Até não-fumantes concordam que lei exagerou


"Please feel free to smoke in this area" (por favor sinta-se à vontade para fumar neste local) - Aeroporto de Heathrow - Londres - Grã Bretanha - Espaço coberto para fumar



Enquete realizada no Eufumo revela que:

Entre não fumantes - 26% dos internautas:
67% desaprova o fim dos fumódromos nas empresas
57% desaprova a proibição de fumar em locais semi-abertos.


Entre fumantes (obviamente, os índices são maiores) - 74% dos internautas:
92% desaprova o fim dos fumódromos nas empresas
88% desaprova a proibição de fumar em locais semi-abertos.


A lei paulista, "exportada" na íntegra para 4 estados do Brasil, é muito mais restritiva que a lei britânica, considerada como modelo para o mundo. Veja na foto que a área para fumantes no aeroporto de Heathrow é coberta...

Desde a aprovação da lei paulista procuramos mostrar que bastava fazer cumprir a lei federal para proteger a população dos males do cigarro. No máximo a nova lei poderia ter excluido apenas os ambientes fechados frequentados por não fumantes.

Hoje as empresas se recusam a contratar fumantes, devido ao tempo que perdemao sair do local de trabalho para fumar.

Proibir o fumo sob toldos/varandas/guarda-sóis não protegeu os não-fumantes: apenas serviu como forma de constranger e humilhar os fumantes.

Tabacarias não podem mais vender comida/bebida para seus frequentadores, embora não seja proibido contratar funcionários para atender os clientes no meio da fumaça.

O Eufumo sempre foi contra essas medidas que ao nosso ver, por não ter objetivo de proteger a população, foi a forma mais barata para forçar os fumantes a parar de fumar. Segundo o o jornal O Estado de São Paulo, há uma espera de 3 meses para tratamento (exigido pela Convenção Quadro que norteou os idealizadores da lei).

Tenho perguntado nos locais que vendem cigarro se a venda diminuiu. Adivinhem a resposta? Claro que não...
A fiscalização ostensiva e o odioso método da delação garantiu ambientes fechados menos poluídos e os benefícios desta fiscalização encobriram os aspectos nefastos da lei abordados na pesquisa. Mas fica a sensação incômoda da facilidade com que é possível constranger e humilhar grupos de cidadãos que, por qualquer motivo, sejam eleitos como "a bola da vez". Nesses tempos de ditadura da saúde e do politicamente correto, não faltarão novos bodes espiatórios para impor os padrões de vida desejados.


A PESQUISA
Realizada entre 785 internautas continha as seguintes perguntas:
1) Você fuma?

2) Aprova a proibição de fumar em:
a. Ambientes fechados?
b. Áreas externas - varandas, áreas sob toldos e mesas com guarda-sóis em bares e restaurantes?
c. Em lugares poluidos (ex.garagens)?

3) Aprova a extinção de fumódromos nas empresas?

O internauta foi obrigado a fornecer ser email na pesquisa.


OPINIÃO DO TOTAL DE FUMANTES (74% dos internautas)

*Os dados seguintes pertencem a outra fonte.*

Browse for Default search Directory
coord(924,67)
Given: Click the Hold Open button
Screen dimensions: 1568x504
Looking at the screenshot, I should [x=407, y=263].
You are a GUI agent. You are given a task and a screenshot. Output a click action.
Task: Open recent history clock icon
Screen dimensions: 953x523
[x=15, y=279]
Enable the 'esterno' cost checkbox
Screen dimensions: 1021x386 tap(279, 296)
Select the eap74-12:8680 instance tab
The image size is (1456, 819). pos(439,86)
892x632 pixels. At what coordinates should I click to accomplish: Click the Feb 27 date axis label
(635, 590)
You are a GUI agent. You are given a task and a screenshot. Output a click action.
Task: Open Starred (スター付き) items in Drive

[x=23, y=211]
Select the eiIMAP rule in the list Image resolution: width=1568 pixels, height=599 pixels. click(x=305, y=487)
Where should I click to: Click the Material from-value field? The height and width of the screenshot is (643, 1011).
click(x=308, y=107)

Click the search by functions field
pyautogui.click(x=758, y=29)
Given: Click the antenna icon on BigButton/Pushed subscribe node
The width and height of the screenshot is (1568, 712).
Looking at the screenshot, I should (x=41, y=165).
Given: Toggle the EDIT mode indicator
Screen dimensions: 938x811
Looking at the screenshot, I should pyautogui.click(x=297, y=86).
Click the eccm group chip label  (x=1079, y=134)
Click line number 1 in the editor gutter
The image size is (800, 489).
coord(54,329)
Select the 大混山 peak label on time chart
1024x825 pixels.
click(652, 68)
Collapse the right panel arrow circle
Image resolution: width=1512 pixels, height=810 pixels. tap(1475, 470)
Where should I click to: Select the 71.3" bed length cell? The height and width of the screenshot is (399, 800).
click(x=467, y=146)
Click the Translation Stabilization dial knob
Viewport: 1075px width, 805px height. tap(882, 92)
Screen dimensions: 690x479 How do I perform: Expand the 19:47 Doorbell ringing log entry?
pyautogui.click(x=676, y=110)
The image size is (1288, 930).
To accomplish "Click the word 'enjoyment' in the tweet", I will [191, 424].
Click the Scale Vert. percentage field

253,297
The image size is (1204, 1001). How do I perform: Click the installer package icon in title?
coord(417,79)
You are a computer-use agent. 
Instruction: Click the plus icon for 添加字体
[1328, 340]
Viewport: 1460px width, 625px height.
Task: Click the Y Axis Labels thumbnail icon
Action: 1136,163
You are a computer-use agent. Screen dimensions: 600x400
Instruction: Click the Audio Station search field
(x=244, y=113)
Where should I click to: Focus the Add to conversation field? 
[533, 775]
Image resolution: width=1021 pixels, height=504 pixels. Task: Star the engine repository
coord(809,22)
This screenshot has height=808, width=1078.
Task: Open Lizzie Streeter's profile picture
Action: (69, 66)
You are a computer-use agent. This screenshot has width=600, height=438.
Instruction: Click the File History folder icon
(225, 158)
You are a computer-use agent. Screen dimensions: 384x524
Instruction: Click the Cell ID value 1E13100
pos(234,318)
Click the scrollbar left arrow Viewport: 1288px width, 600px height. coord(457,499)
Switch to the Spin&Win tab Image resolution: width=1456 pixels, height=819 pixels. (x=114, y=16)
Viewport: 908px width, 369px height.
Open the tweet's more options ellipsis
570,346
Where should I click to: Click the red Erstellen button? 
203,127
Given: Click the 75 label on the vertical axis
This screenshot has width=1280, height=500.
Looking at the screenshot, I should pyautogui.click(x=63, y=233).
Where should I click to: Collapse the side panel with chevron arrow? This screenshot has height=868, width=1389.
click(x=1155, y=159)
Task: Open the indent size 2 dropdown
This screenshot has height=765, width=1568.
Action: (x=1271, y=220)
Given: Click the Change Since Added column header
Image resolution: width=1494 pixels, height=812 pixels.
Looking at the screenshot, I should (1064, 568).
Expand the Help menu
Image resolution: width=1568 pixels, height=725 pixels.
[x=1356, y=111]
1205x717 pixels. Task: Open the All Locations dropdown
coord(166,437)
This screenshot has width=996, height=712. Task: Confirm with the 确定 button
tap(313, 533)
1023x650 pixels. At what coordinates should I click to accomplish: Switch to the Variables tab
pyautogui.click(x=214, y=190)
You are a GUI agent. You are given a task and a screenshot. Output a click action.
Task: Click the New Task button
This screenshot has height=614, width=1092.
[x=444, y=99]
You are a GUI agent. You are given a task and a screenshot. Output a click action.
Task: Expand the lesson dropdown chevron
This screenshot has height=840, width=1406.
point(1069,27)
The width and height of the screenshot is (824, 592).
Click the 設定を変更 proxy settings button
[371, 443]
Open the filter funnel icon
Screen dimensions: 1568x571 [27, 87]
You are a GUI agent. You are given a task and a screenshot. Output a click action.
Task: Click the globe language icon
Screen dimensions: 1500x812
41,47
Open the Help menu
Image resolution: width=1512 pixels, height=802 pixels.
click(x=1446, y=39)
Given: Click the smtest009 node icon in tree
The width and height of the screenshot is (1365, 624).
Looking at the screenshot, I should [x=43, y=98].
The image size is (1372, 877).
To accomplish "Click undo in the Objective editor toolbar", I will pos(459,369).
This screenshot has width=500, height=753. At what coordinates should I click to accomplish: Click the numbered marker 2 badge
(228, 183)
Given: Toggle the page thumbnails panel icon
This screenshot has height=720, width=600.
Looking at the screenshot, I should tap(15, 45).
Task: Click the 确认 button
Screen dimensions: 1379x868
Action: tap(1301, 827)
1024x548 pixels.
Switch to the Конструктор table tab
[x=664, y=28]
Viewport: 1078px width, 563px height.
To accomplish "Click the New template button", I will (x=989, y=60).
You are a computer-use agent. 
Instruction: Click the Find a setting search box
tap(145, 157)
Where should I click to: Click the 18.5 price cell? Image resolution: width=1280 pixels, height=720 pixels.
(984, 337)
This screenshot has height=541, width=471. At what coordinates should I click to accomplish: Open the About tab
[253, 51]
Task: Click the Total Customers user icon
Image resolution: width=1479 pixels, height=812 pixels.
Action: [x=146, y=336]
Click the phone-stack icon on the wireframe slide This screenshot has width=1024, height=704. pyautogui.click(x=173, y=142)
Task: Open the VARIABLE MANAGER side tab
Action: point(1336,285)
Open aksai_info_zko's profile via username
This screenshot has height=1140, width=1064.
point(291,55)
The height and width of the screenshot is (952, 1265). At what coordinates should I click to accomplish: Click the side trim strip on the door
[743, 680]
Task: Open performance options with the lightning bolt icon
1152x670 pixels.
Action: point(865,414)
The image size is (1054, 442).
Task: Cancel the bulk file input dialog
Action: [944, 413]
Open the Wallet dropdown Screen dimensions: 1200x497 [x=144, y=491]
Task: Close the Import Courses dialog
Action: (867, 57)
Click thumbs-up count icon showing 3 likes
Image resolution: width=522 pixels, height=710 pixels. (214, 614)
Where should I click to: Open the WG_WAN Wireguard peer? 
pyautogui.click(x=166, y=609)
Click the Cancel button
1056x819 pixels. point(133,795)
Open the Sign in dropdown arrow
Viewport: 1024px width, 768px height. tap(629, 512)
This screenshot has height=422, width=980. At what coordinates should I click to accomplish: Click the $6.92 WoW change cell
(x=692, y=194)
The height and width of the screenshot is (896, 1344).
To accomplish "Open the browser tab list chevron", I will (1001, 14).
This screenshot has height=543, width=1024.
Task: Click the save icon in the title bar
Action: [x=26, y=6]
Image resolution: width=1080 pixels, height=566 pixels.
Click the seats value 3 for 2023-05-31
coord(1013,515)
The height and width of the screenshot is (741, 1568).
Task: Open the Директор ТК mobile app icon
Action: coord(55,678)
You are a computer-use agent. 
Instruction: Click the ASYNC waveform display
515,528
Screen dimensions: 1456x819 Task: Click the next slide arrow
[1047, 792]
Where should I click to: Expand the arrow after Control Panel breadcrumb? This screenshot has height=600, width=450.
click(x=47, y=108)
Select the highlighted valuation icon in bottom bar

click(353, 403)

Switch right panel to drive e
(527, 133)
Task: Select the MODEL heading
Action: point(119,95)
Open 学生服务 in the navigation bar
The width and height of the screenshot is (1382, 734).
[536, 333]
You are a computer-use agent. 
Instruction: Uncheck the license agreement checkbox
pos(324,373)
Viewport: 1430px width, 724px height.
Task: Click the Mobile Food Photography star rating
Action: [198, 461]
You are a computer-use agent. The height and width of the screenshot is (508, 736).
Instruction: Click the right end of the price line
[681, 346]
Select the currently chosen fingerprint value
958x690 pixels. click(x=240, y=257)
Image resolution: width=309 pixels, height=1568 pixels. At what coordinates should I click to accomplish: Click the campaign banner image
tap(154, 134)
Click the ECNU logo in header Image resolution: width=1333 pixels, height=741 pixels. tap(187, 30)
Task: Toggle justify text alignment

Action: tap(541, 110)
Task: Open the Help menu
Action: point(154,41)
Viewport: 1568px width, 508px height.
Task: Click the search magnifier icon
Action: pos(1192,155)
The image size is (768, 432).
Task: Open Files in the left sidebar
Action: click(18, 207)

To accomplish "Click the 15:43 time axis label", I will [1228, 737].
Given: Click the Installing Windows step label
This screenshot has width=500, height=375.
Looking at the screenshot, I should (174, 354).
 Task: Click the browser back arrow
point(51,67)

Apóia a proibição em Ambientes Fechados sim: 62% não: 38%
Apóia a proibição em Ambientes semi-abertos sim: 12% não: 88%
Apóia a extinção de Fumódromos em empresas sim: 8% não: 92%
Apóia a proibição em Garagens sim: 28% não: 72%


OPINIÃO TOTAL DE NÃO-FUMANTES (26% dos internautas)
Apóia a proibição em Ambientes Fechados sim: 82% não: 18%
Apóia a proibição em Ambientes semi-abertos sim: 43% não: 57%
Apóia a extinção de Fumódromos em empresas sim: 33% não: 67%
Apóia a proibição em Garagens sim: 58% não: 42%


Extrapolando estes votos para a população, caso isto seja possível: Considerando que o voto de cada não-fumante vale 5 votos de fumantes (a estimativa é que os fumantes sejam 16% da população de são Paulo), uma média estimada da aprovação dos itens mencionados seria:

75% aprova a proibição de fumar em ambientes fechados
68% desaprova a proibição de fumar em ambientes semi-abertos
76% desaprova a extinção de fumódormos em empresas
53% desaprova a proibição de fumar em locais poluídos como garagens.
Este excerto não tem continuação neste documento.